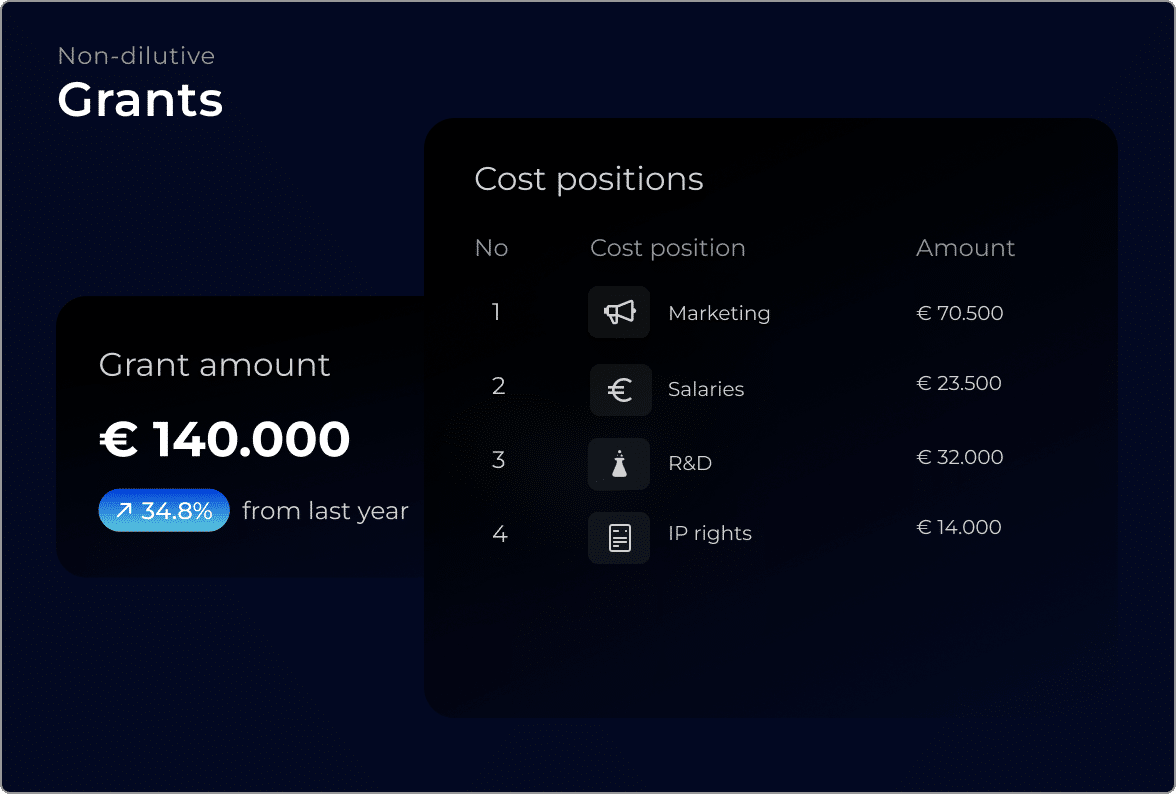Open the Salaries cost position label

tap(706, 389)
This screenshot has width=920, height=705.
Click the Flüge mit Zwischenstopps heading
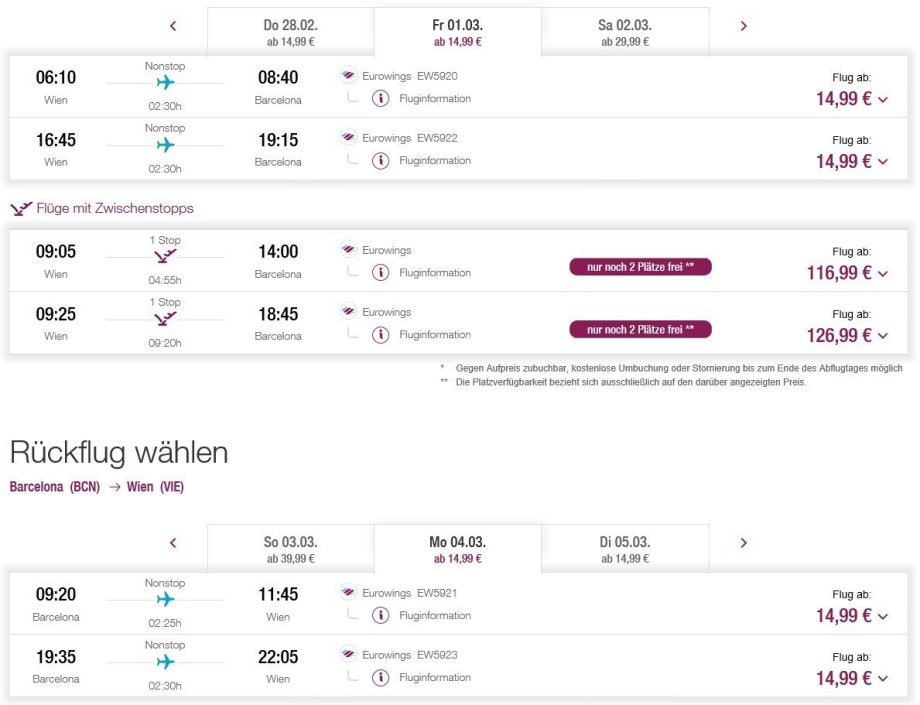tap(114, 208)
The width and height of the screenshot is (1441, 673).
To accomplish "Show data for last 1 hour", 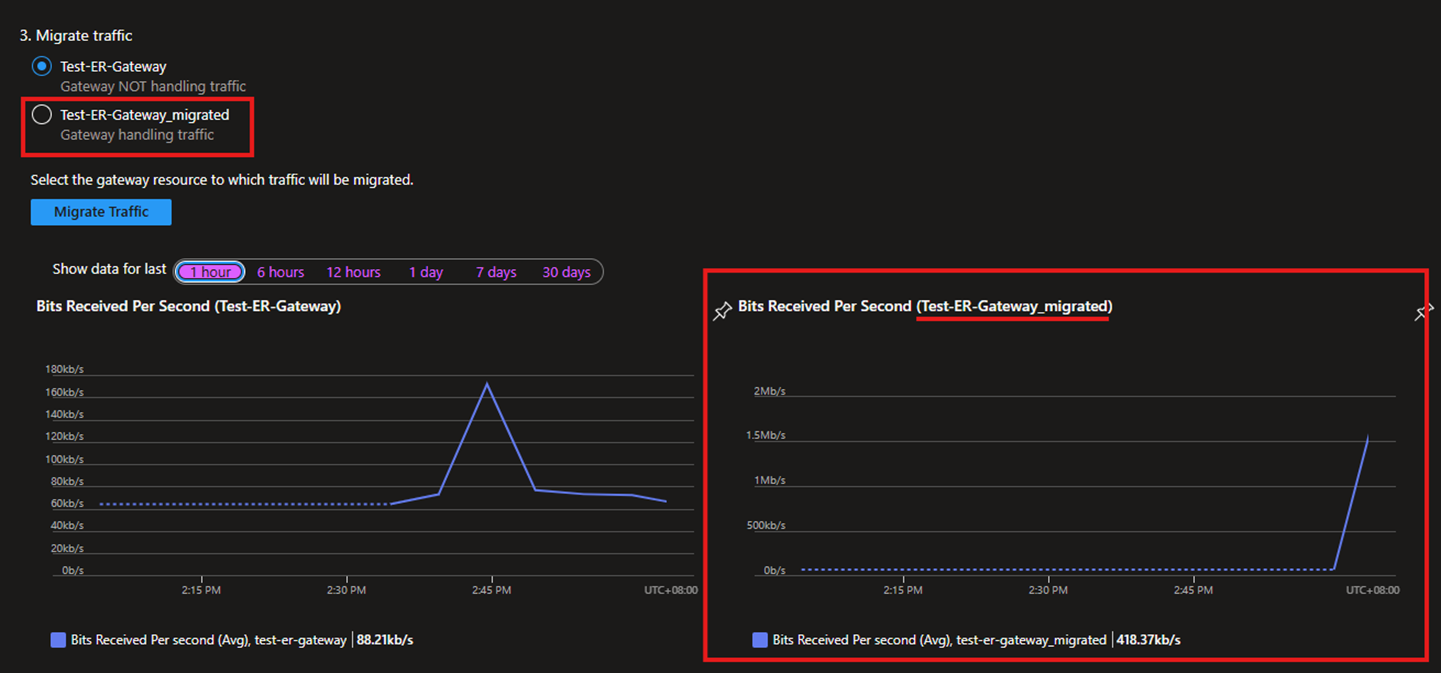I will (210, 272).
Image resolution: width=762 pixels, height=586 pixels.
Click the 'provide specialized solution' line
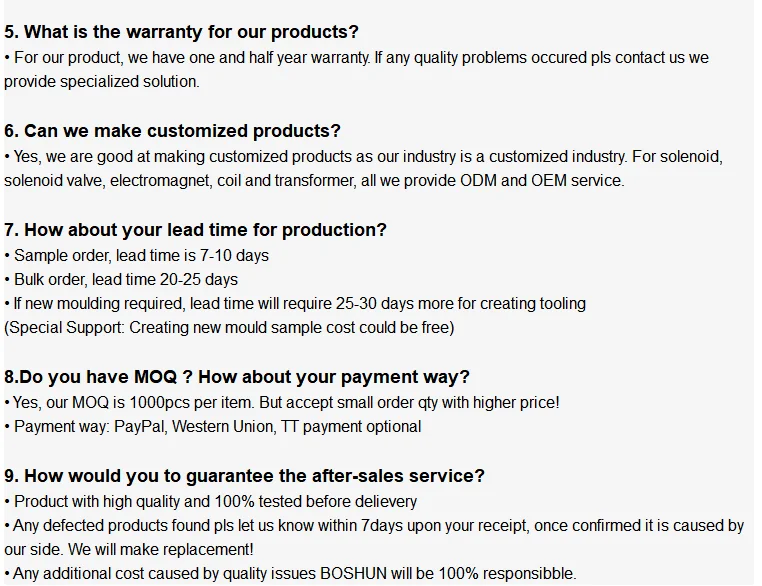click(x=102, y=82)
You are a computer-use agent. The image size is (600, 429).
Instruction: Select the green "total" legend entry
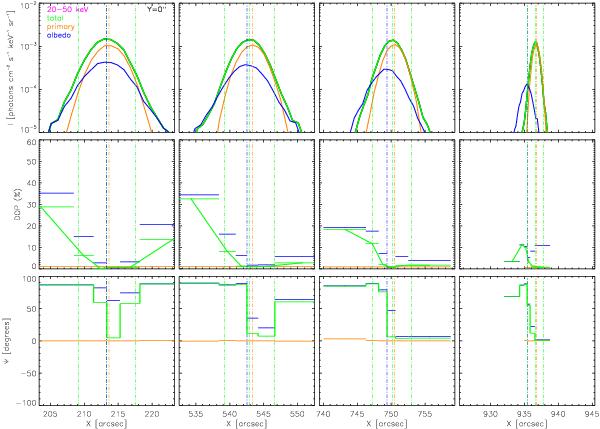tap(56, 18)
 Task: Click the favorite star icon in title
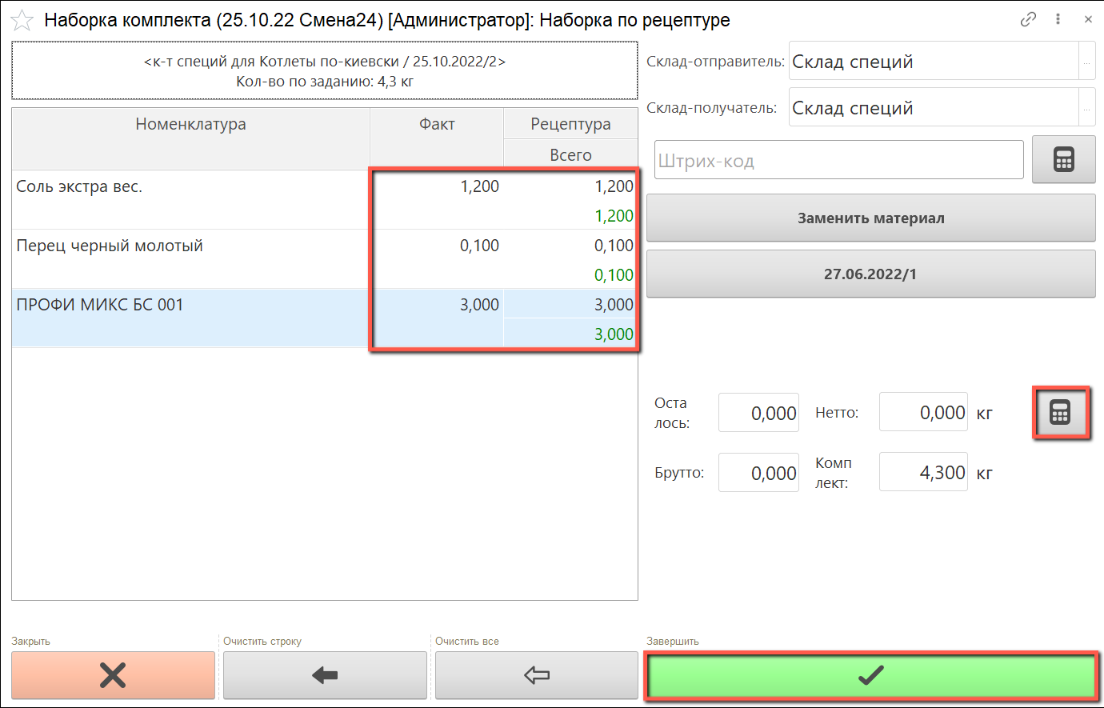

::::::::

"screenshot" is the word to look for; copy every line of the data that has it.

This screenshot has width=920, height=705.
The width and height of the screenshot is (1441, 673).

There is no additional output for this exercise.